## WORK TO BE COMPLETED
Wherever the string "agent" appears in the records, return the line that holds it.
(AVAILABLE DATA)
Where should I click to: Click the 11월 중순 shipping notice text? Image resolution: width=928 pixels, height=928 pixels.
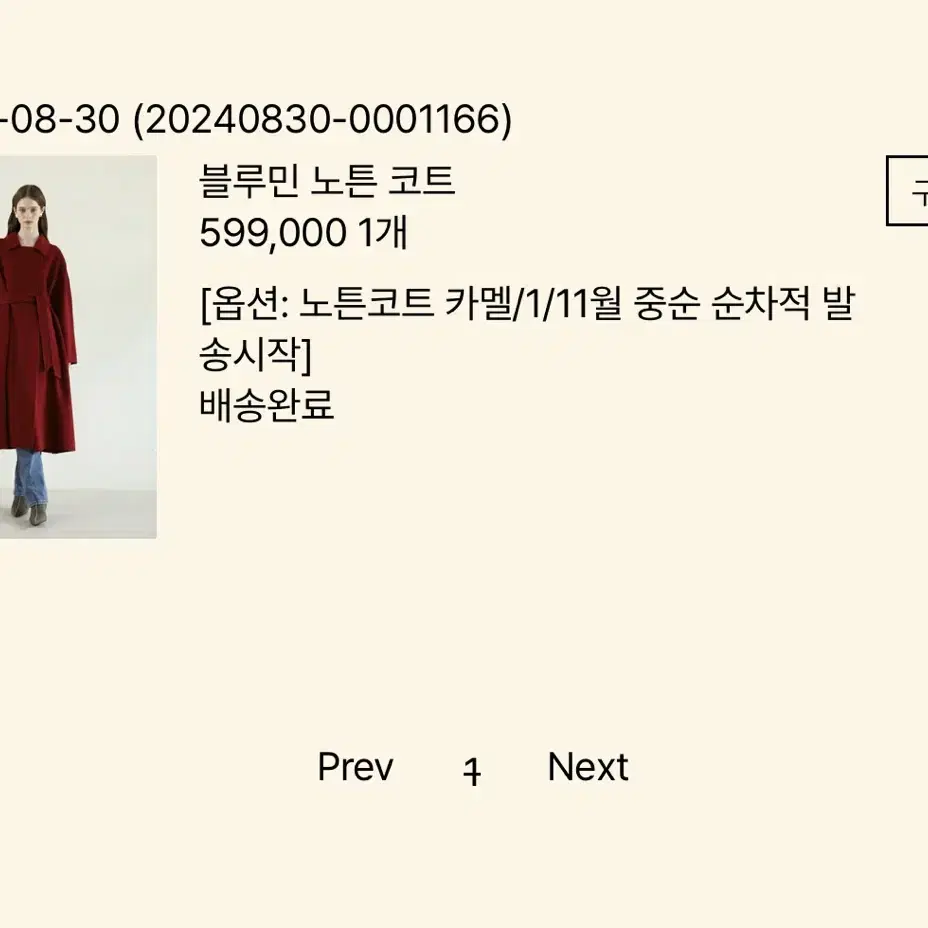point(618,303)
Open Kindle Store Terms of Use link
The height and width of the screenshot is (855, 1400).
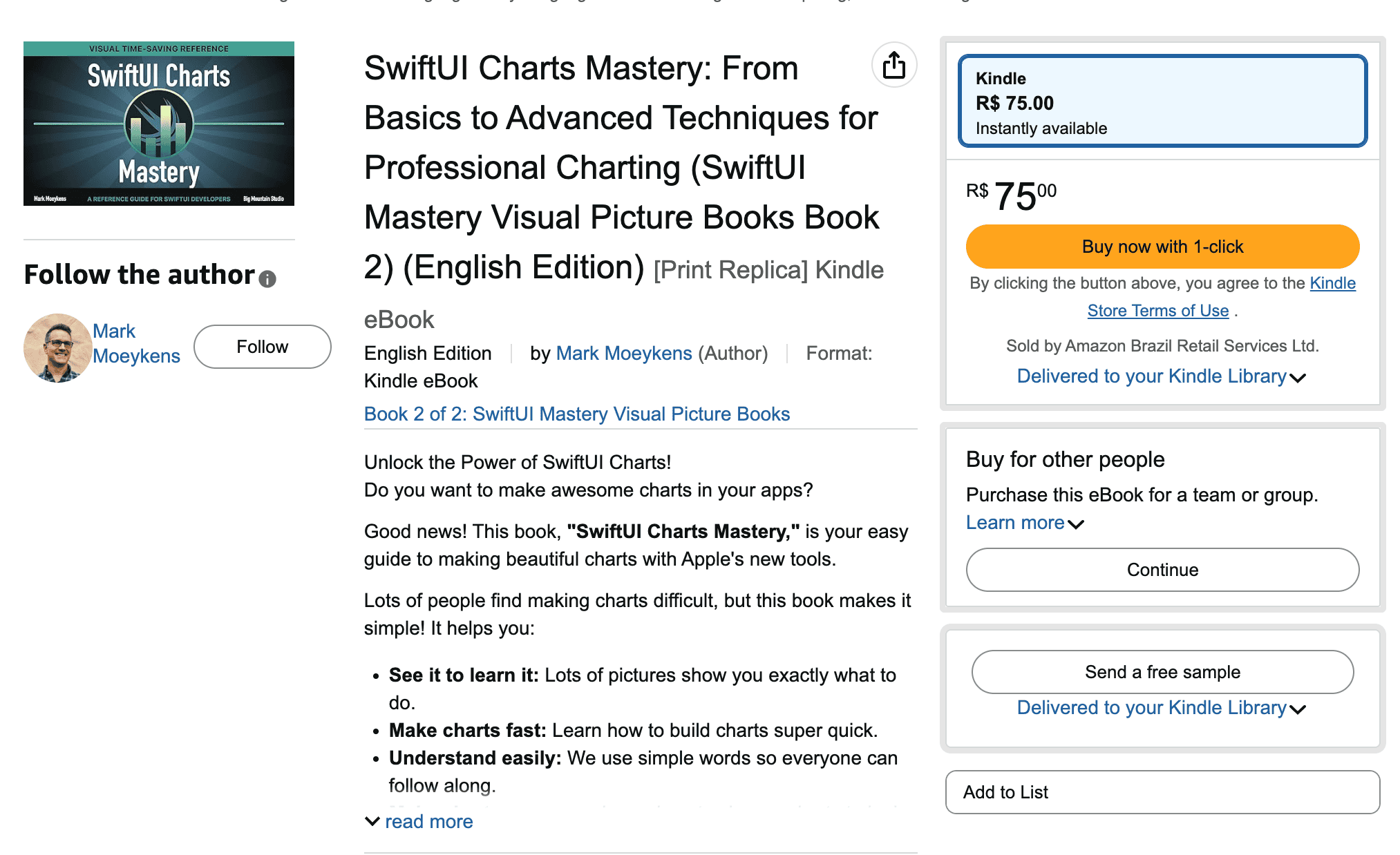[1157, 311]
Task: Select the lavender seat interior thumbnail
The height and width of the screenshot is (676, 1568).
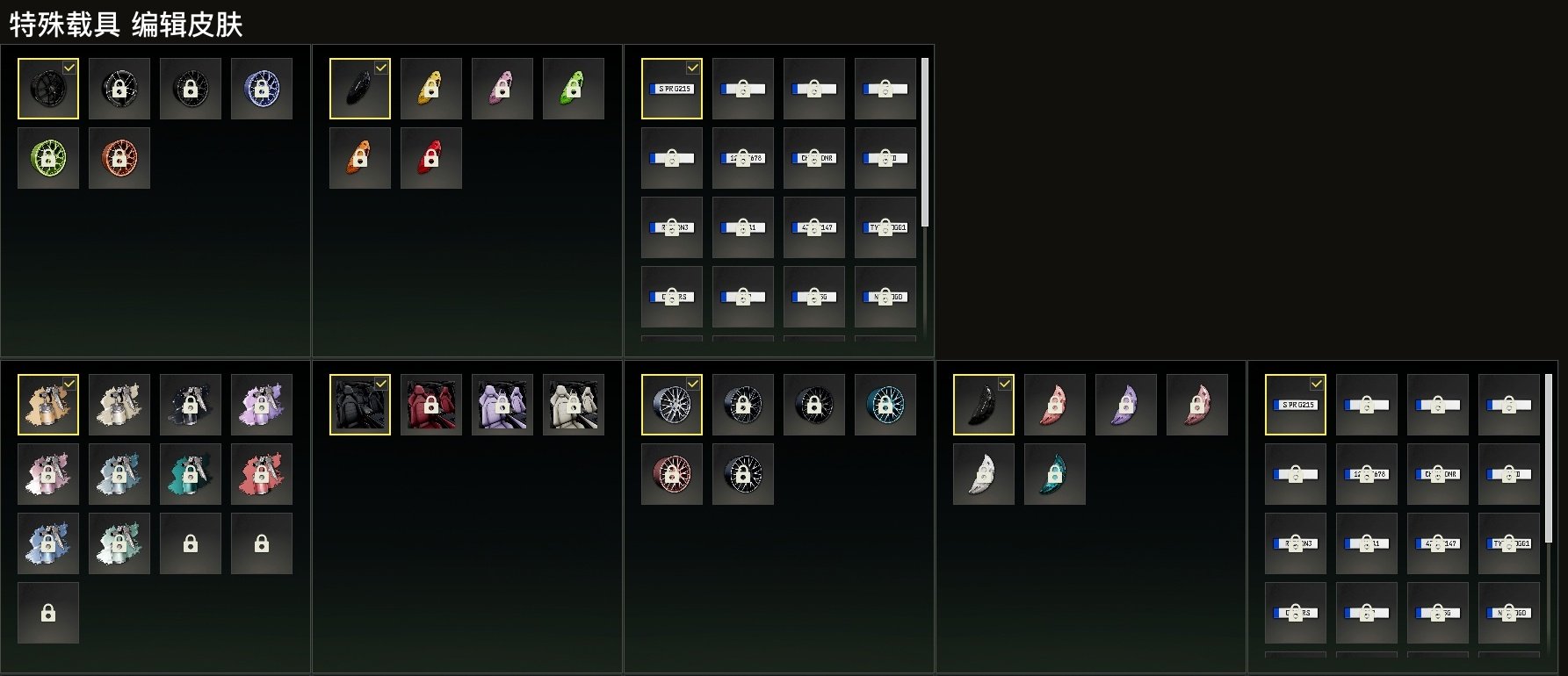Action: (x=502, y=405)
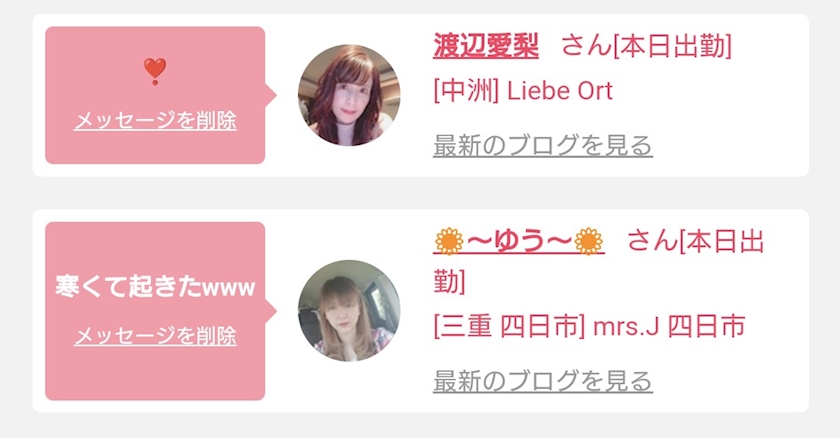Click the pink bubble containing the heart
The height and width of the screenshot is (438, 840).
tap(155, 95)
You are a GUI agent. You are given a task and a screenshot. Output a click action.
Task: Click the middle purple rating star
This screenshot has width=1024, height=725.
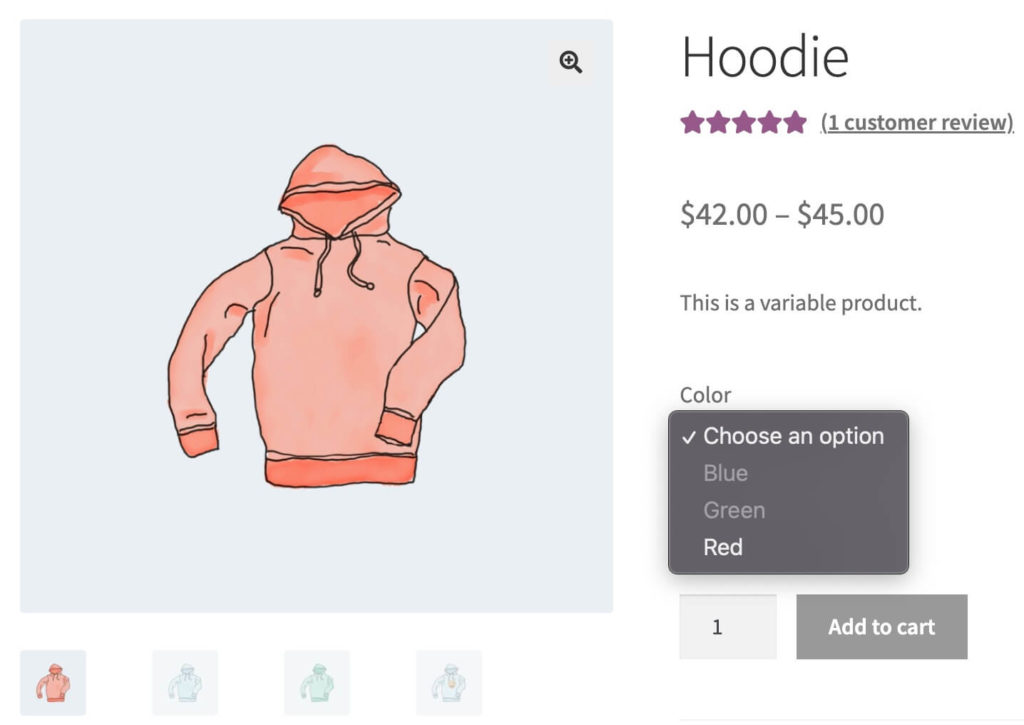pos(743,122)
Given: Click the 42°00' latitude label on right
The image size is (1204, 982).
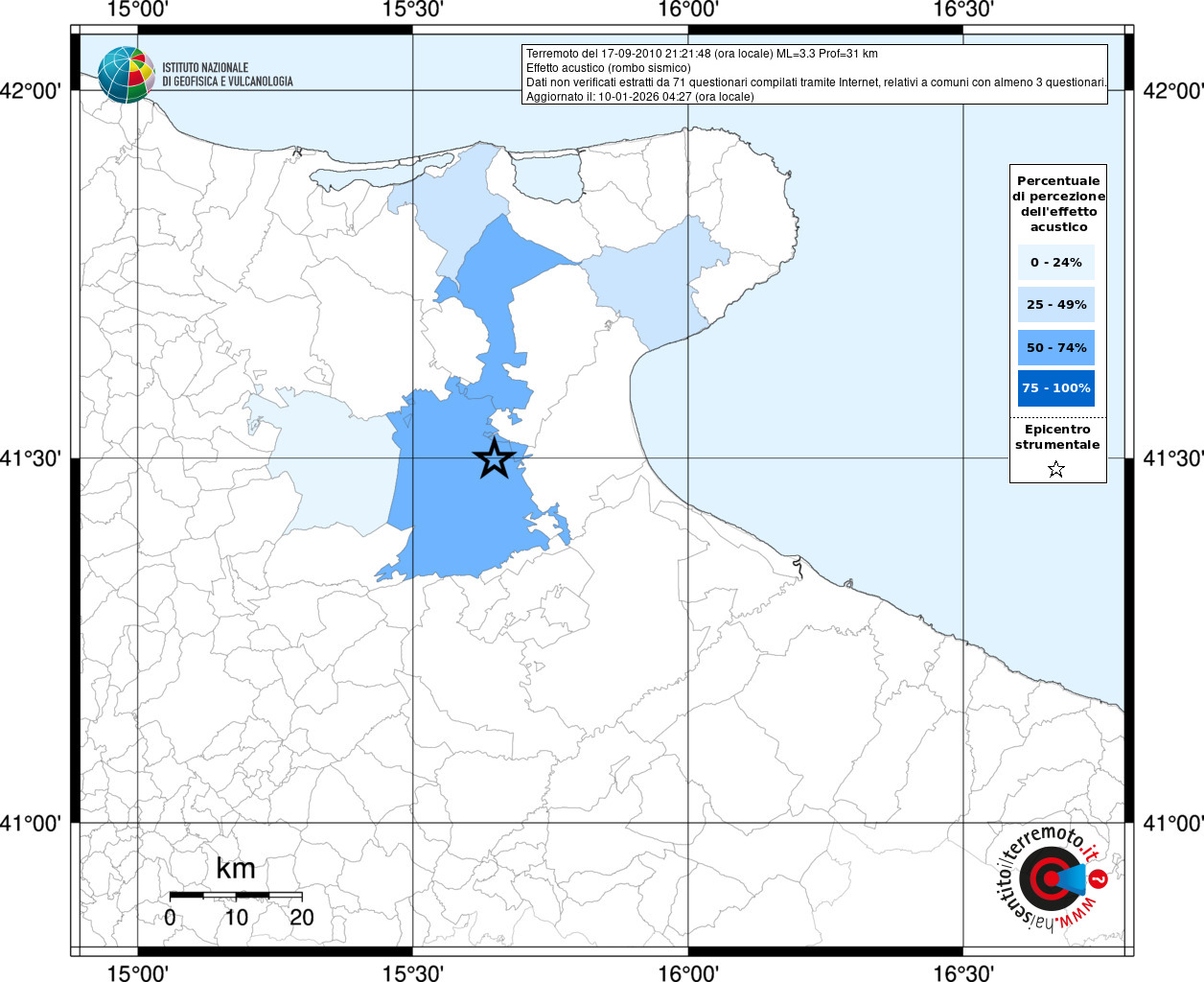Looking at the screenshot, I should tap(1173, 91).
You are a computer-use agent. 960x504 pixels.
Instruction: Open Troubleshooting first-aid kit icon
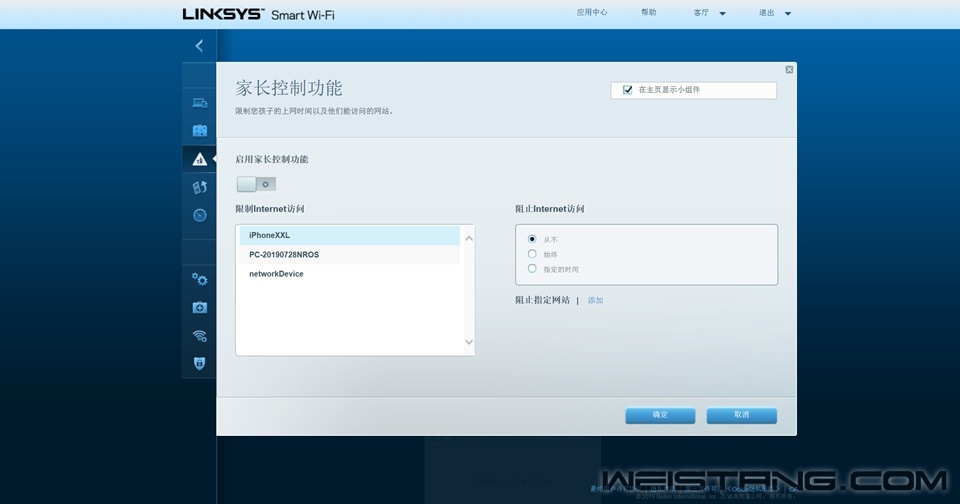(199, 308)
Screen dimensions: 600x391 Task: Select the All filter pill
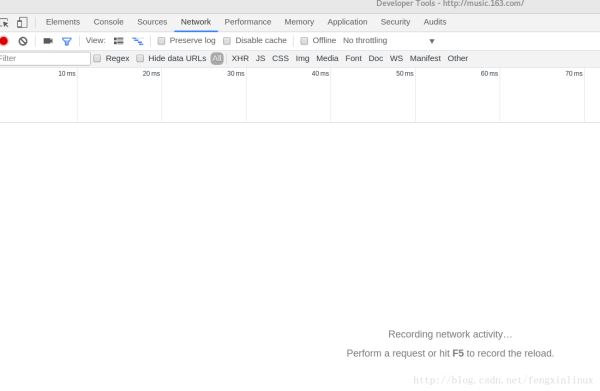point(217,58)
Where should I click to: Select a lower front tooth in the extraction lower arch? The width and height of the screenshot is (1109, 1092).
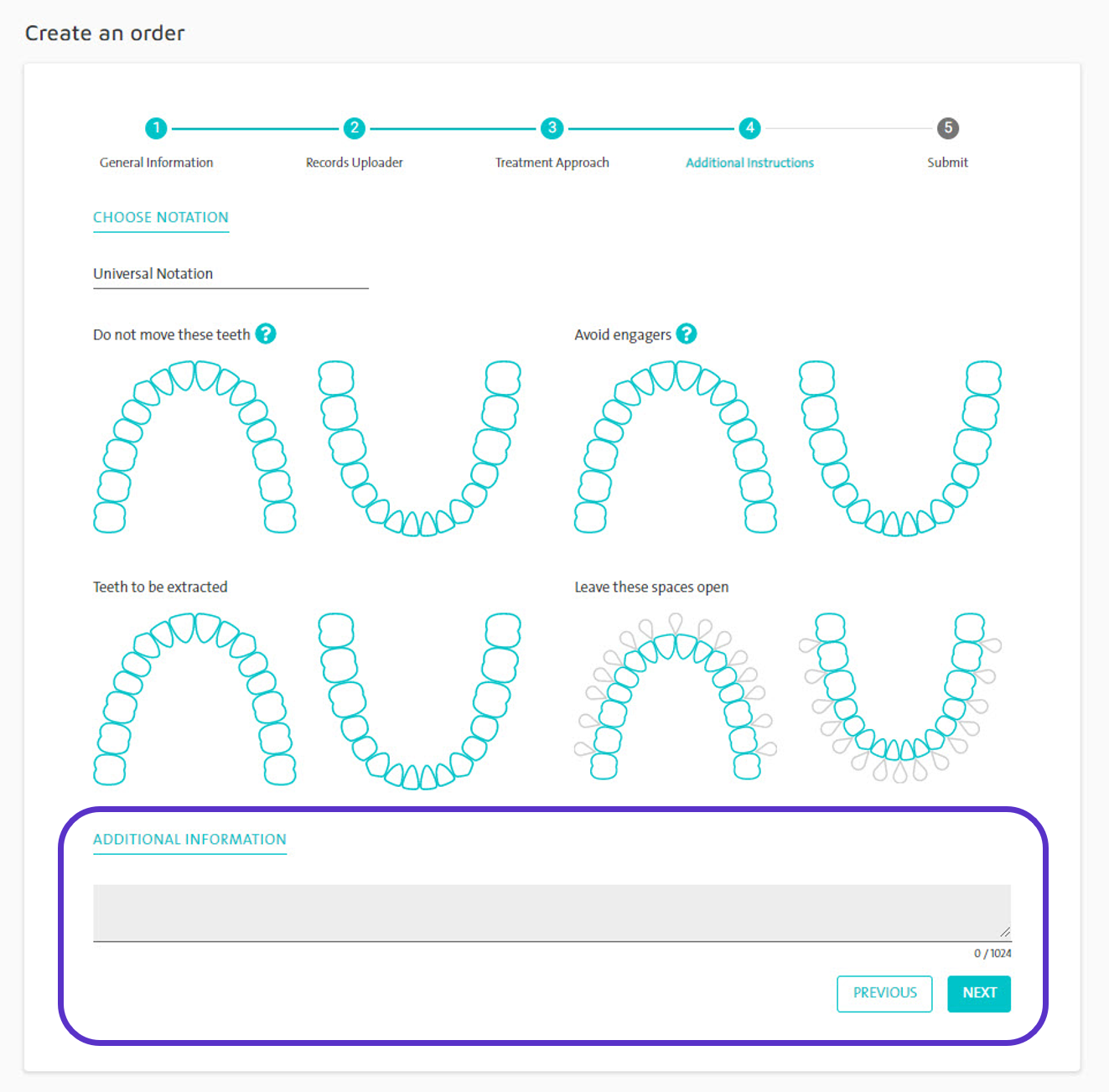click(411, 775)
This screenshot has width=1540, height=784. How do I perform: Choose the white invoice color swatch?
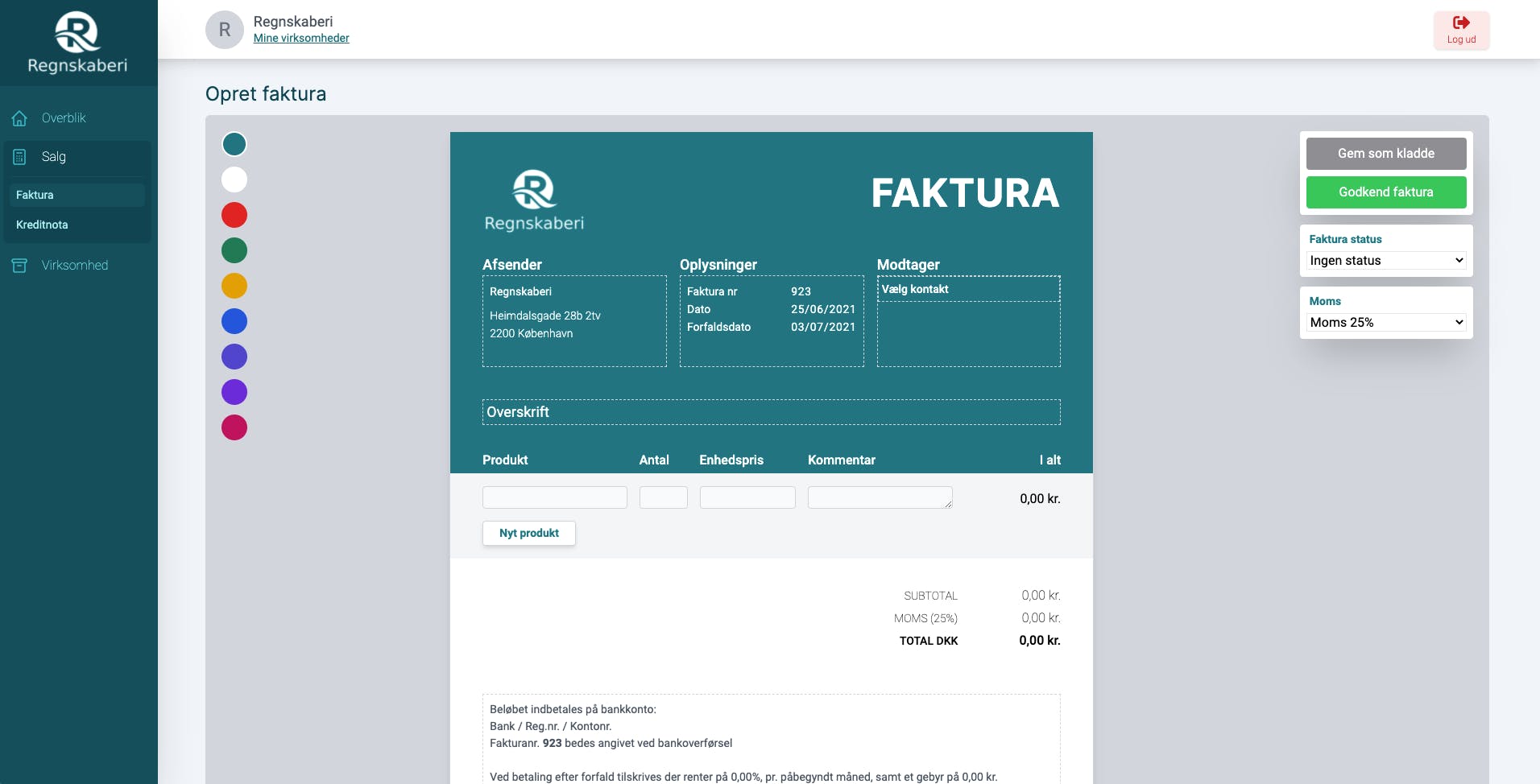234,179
(End AVAILABLE DATA)
## YOUR SOLUTION
You are a GUI agent. You are given a task and a screenshot. Output a click action.
You are a computer-use agent. 960x504 pixels.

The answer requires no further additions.